Wow, was I out of it! I must have voted for Reagan for all of the 'wrong' reasons. All I will say is this was the hedonist stage in my life in which I was a casual, single-issue voter. Whatever: my family would tell you that I have only just begun apologizing for this lapse. Probably true.

In any event, Buchanan continues:
With the collapse of the Soviet Empire and the breakup of the Soviet Union, anti-communism as the defining and unifying issue of the right was gone. The conservative crack-up commenced.
A singularly revealing statement. It confirms John Dean's theory of that the necessary glue for American Conservatism is an internationally-posed totalitarian threat, real or imagined.

Anyways, Buchanan faults George H.W.Bush's departure from the Reagan mold as a reason for Clinton's 1992 win.
Now, 15 years later, what does it mean to be a conservative?

There is no pope who speaks ex cathedra. There is no bible to consult, like Goldwater’s “The Conscience of a Conservative” or Reagan’s “no-pale-pastels” platform of 1980. At San Diego in 1996, Bob Dole told his convention he had not bothered to read the platform. Many who heard him did not bother to vote for Bob Dole.

And so, today, the once-great house of conservatism is a Tower of Babel. We are big government and small government, traditionalist and libertarian, tax-cutter and budget hawk, free trader and economic nationalist. Bush and McCain support amnesty and a “path to citizenship” for illegals. The country wants the laws enforced and a fence on the border.
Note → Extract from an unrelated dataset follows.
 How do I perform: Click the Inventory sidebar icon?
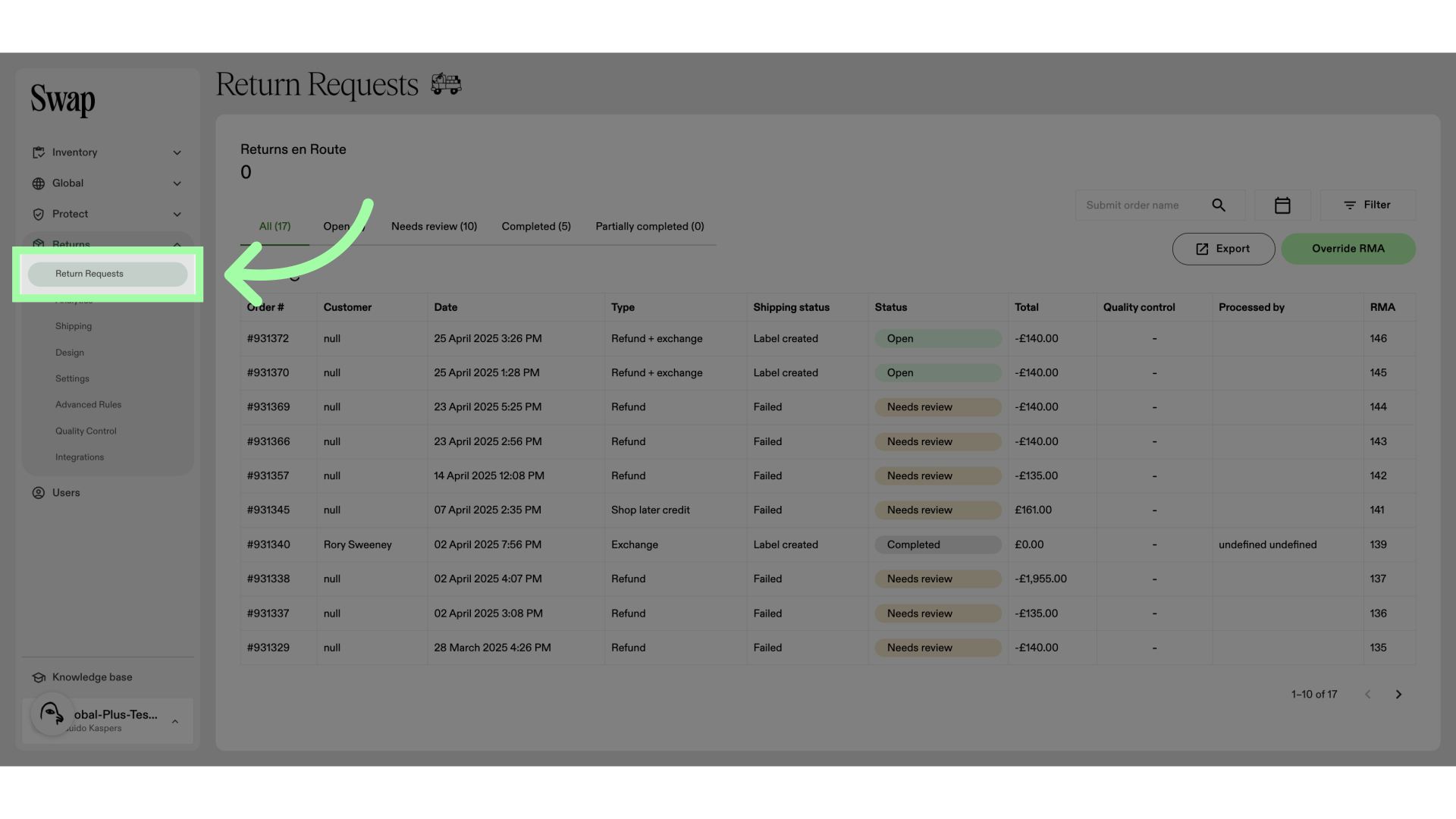click(x=39, y=152)
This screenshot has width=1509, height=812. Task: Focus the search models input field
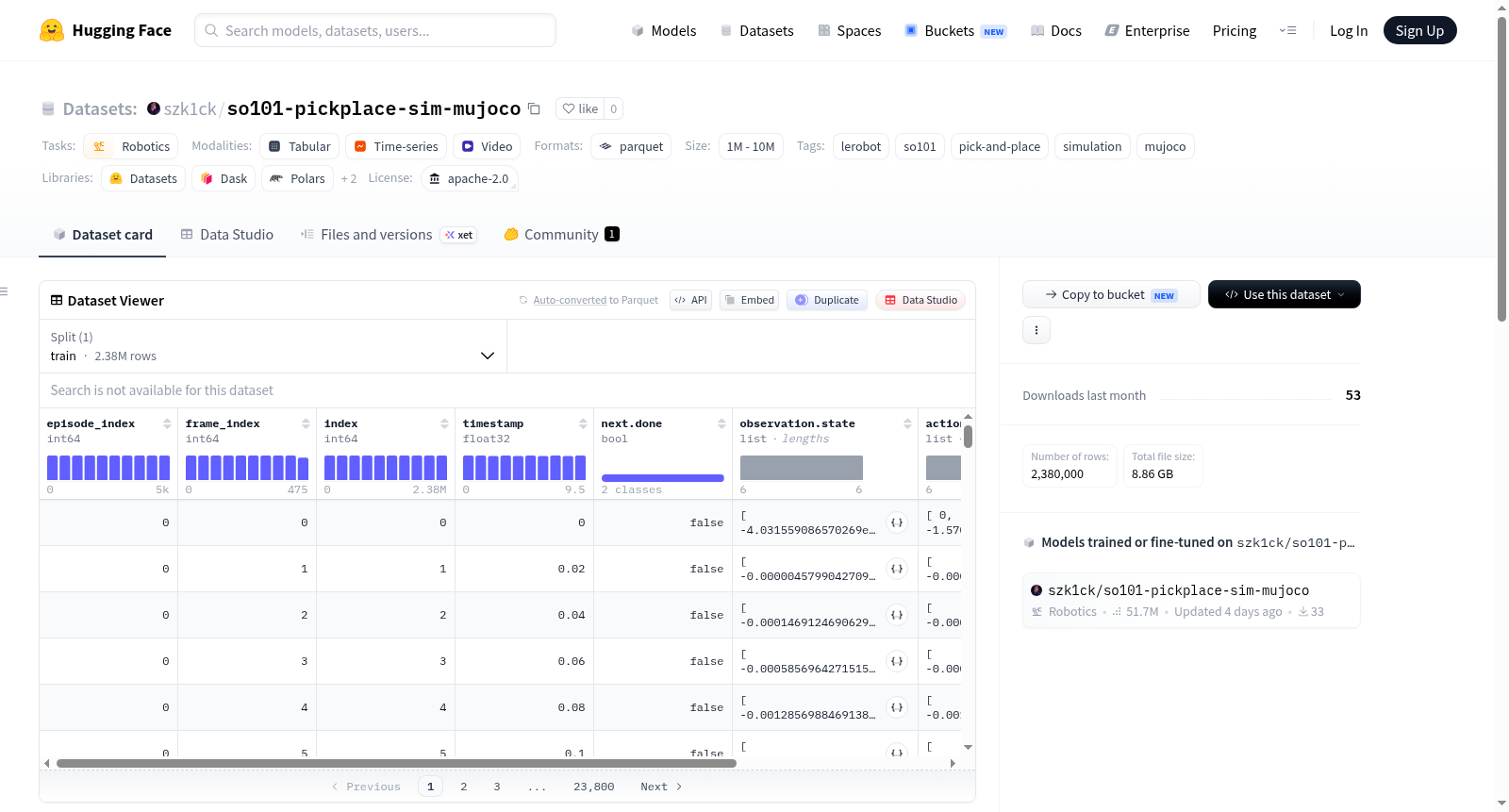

And Rudy? A McGovernite in 1972, he boasted in the campaign of 1993 that he would “rekindle the Rockefeller, Javits, Lefkowitz tradition” of New York’s GOP and “produce the kind of change New York City saw with … John Lindsay.” He ran on the Liberal Party line and supported Mario Cuomo in 1994.

Pro-abortion, anti-gun, again and again he strutted up Fifth Avenue in the June Gay Pride parade and turned the Big Apple into a sanctuary city for illegal aliens. While Ward Connerly goes state to state to end reverse discrimination, Rudy is an affirmative-action man.

Gravitating now to Rudy’s camp are those inveterate opportunists, the Neocons, who see in Giuliani their last hope of redemption for their cakewalk war and their best hope for a “Long War” against “Islamo-fascism.”

I will, Rudy promises, nominate Scalias. Only one more may be needed to overturn Roe. And I will keep Hillary out of the White House.

A Giuliani presidency would represent the return and final triumph of the Republicanism that conservatives went into politics to purge from power. A Giuliani presidency would represent repudiation by the party of the moral, social and cultural content that, with anti-communism, once separated it from liberal Democrats and defined it as an institution.

Rudy offers the right the ultimate Faustian bargain: retention of power at the price of one’s soul.
In repudiating Rudy Giuliani, Pat Buchanan certainly does not surpass my desire to annul the Busheney interlude in American history. He's not even close. But I'll give Uncle Pat his 'props' today, at least.